The same exercise can be repeated generating a workspace where the control regions are depleted from the signal (see datacards in $CMSSW_BASE/src/HiggsAnalysis/CombinedLimit/data/tutorials/abcd_rooparametrichist_exercise/datacards/no_sgn_CRs/
), and re-running the limits. This should give a hint of how much the signal contamination in the control regions is impacting the limits.

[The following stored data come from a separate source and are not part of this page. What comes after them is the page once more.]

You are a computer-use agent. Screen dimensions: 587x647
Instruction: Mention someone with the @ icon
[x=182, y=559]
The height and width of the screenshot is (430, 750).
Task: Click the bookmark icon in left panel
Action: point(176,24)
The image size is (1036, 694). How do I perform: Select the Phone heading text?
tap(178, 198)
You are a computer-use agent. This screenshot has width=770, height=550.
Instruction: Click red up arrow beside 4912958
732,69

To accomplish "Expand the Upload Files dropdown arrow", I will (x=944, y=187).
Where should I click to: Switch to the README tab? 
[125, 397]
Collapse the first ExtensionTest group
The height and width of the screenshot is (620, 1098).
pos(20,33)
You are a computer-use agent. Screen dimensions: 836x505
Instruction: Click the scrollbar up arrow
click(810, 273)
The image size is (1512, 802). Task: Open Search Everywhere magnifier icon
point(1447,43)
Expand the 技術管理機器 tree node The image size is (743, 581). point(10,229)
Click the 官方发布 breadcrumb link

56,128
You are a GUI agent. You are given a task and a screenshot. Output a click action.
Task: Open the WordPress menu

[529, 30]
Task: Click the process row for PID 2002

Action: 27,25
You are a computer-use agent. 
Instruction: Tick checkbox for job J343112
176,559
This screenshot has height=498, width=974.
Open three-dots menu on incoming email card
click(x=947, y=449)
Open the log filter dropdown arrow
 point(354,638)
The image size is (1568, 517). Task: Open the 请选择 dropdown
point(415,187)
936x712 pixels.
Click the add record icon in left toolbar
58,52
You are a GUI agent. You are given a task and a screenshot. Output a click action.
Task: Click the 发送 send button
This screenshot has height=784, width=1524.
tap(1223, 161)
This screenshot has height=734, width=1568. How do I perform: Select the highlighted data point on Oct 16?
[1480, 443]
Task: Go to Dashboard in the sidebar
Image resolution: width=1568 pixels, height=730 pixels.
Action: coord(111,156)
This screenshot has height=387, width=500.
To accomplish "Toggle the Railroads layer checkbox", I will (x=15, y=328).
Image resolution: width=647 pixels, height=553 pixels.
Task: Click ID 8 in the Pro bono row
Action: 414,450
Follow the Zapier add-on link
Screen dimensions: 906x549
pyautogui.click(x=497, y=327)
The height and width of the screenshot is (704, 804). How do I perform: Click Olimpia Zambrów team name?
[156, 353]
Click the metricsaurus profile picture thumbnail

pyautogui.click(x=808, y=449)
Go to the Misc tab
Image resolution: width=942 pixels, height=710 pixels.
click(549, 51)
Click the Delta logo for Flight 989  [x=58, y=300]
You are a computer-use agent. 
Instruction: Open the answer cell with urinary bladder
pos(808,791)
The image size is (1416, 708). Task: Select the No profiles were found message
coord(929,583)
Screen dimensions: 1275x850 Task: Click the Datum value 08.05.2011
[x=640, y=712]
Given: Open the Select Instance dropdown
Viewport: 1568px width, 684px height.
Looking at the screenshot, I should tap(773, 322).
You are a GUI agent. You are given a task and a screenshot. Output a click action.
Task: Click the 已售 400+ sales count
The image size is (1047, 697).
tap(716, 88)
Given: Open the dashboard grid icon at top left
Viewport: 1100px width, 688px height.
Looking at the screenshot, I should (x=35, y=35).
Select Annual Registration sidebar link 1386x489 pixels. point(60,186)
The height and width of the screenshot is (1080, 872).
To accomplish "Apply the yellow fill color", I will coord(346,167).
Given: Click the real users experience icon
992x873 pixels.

If you want to generate the workspace and the cards where the signal is removed from the CRs, just run the scripts
with the flag --deplete_crs_from_signal
The analysis illustrated can be run for multiple mass points, and the typical exclusion plot can be produced similar to the one below.
As we can see, the expected limit without signal in the control regions is better when compared to the one taking into account the signal, showing that in this example there is an impact from the signal contamination of the control regions affecting the final sensitivity.